#### Your instructions:
In the listing below, please reproduce everything from the line containing "Given: Launch Copilot from the taskbar" down to the line containing "Open the PRFL profile command", substituting "Start menu" for "taskbar" and keeping everything else the same.

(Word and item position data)
-*-*-
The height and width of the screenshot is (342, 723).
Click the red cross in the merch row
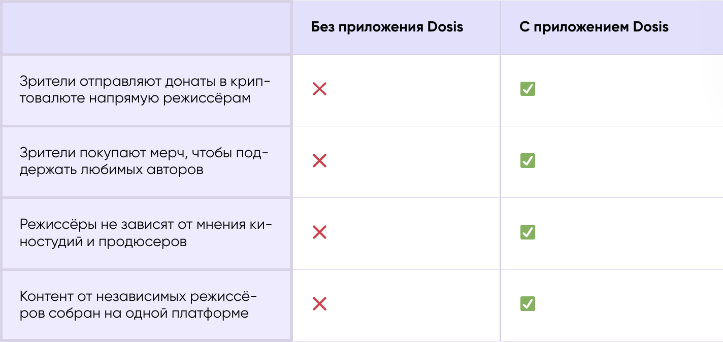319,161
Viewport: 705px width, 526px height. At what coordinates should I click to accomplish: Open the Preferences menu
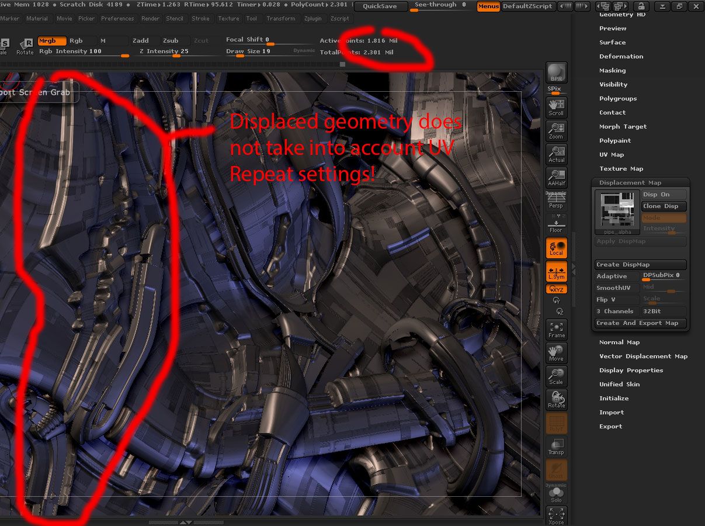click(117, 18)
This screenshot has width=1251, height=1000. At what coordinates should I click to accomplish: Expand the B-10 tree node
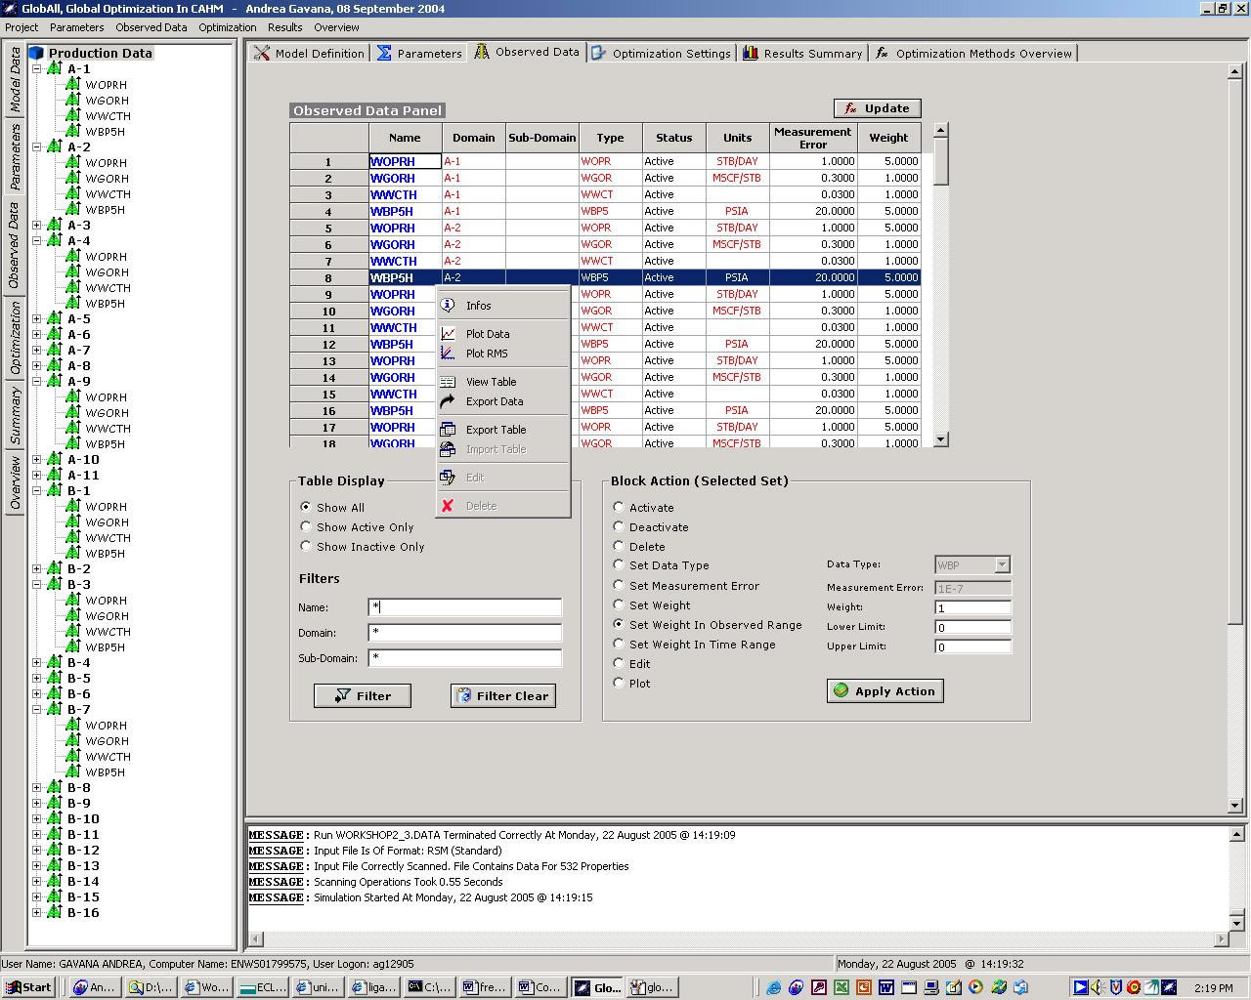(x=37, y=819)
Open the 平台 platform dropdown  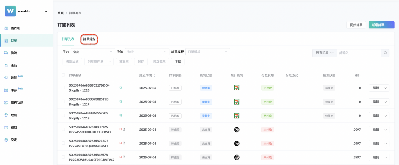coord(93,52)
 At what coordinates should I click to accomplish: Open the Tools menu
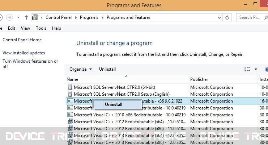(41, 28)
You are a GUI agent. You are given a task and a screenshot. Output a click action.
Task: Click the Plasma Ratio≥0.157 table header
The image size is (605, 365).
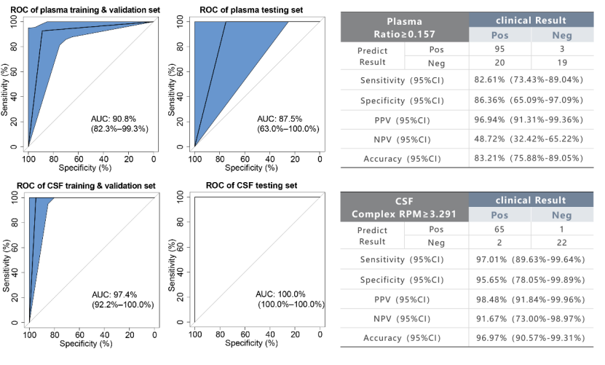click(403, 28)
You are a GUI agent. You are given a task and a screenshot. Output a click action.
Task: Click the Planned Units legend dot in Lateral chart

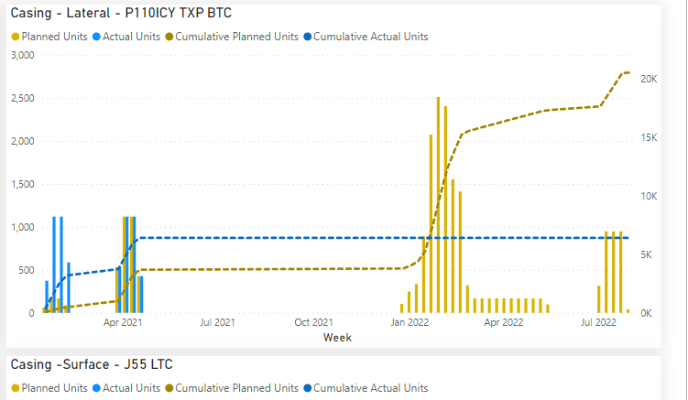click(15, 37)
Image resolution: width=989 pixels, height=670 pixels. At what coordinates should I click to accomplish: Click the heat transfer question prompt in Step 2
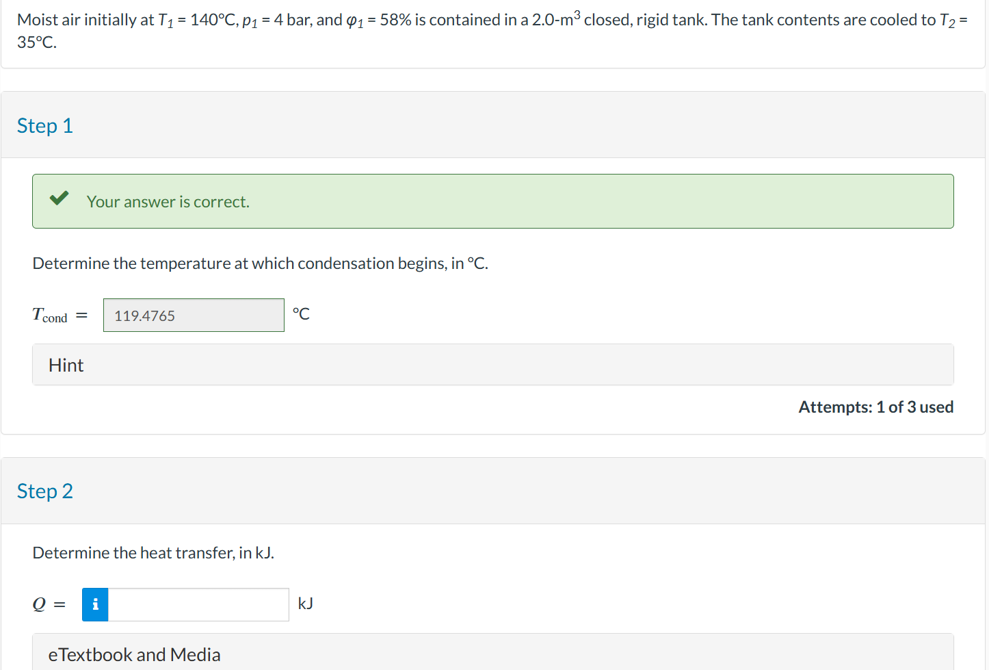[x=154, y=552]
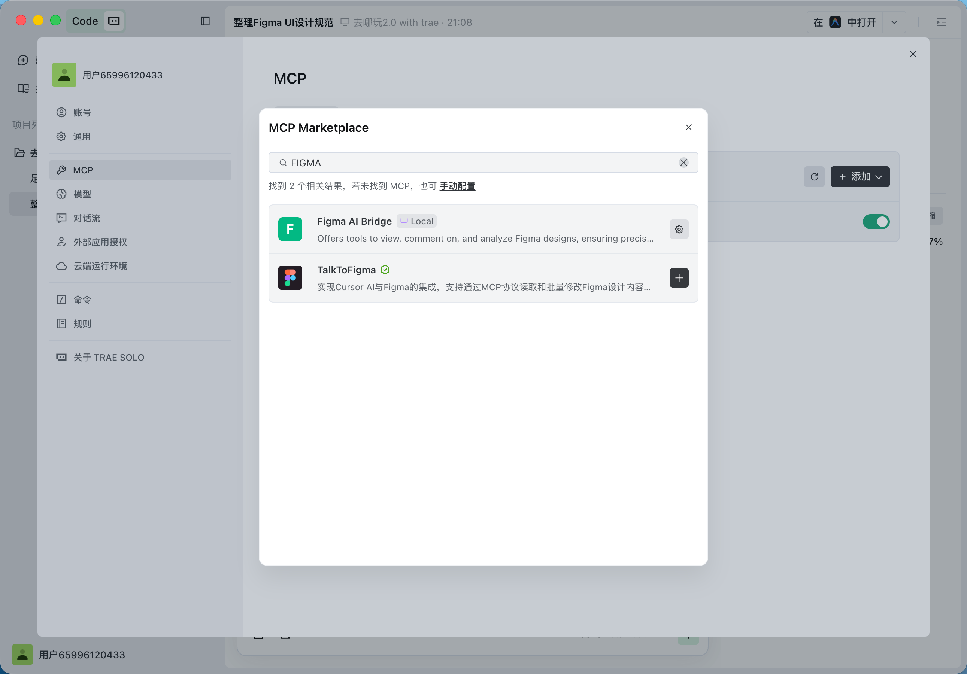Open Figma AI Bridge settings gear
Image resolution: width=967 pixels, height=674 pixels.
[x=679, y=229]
-*-*-
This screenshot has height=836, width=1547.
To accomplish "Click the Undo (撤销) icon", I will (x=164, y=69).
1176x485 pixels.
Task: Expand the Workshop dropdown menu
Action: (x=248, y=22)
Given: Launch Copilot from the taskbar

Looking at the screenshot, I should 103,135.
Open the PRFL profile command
-*-*-
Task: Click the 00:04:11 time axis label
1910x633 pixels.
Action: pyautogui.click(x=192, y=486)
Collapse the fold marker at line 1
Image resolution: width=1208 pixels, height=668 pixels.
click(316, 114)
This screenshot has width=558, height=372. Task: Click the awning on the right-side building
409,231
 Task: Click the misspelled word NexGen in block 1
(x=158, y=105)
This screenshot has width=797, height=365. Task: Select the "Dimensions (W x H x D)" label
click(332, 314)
-*-*-
#### Worked answer:
Given: Launch Copilot from the Start menu

Looking at the screenshot, I should 103,135.
Open the PRFL profile command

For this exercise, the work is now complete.